Provided passage –
1. How many works do you have on AO3?
68! oh shit my next fic is my 69th i gotta finish that smut fic STAT
2. What's your total AO3 word count?
191,966. crazy
3. What fandoms do you write for?
most recently, stranger things, but i've also written a lot for julie and the phantoms and be more chill. and then various other oneshots for random stuff
4. What are your top 5 fics by kudos?
Befriend the Bully - Nerdy Prudes Must Die, 868 kudos (and 3rd most kudos'ed fic in the hatchetfield fandom???)
Saint Frost - Rise of the Guardians, 593 kudos
Me Too - Percy Jackson & the Olympians, 392 kudos
Hopefully - Be More Chill, 286 kudos
All This Feeling Second Best, It's Got Me by the Throat - Julie and the Phantoms, 249 kudos
most of those are pretty old so it makes sense that they've had the time to accumulate kudos, but that means they were also written when i was in high school so it's kind of like 😬
5. Do you respond to comments?
i used to more, now i don't really unless they said something that i specifically want to comment on. i just kind of forget or don't have anything to say lmao
6. What is the fic you wrote with the angstiest ending?
probably my troped round 1 fic, you look like you've just seen a monster (is that what i look like to you?). usually i like to have a happy ending but i wrote this in like two days the week of my first breakup. so uh yeah couldn't really think of happy ending for that one.
7. What's the fic you wrote with the happiest ending?
pretty much anything else lmao. i love to write fluff and cuddles and shit like that so just go read any other of my fics
8. Do you get hate on fics?

Given task 1 – Output a portion of the AO3 questionnaire word for word, starting at the words "i used to more, now" and stopping after the words "for that one.".
Given task 2 – In the AO3 questionnaire, list the titles of the five fics given as the top fics by kudos.
Given task 3 – According to the AO3 questionnaire, why does the fic with the angstiest ending lack a happy ending?
The listing that comes next is separate material with no connection to the AO3 questionnaire.

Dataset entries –
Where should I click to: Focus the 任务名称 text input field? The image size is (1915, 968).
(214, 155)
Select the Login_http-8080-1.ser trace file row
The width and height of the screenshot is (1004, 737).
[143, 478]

Final answer 1 –
i used to more, now i don't really unless they said something that i specifically want to comment on. i just kind of forget or don't have anything to say lmao
6. What is the fic you wrote with the angstiest ending?
probably my troped round 1 fic, you look like you've just seen a monster (is that what i look like to you?). usually i like to have a happy ending but i wrote this in like two days the week of my first breakup. so uh yeah couldn't really think of happy ending for that one.

Final answer 2 –
Befriend the Bully
Saint Frost
Me Too
Hopefully
All This Feeling Second Best, It's Got Me by the Throat

Final answer 3 – The writer usually prefers happy endings but wrote this fic in about two days during the week of a first breakup. Under those circumstances, the writer couldn't think of a happy ending for it.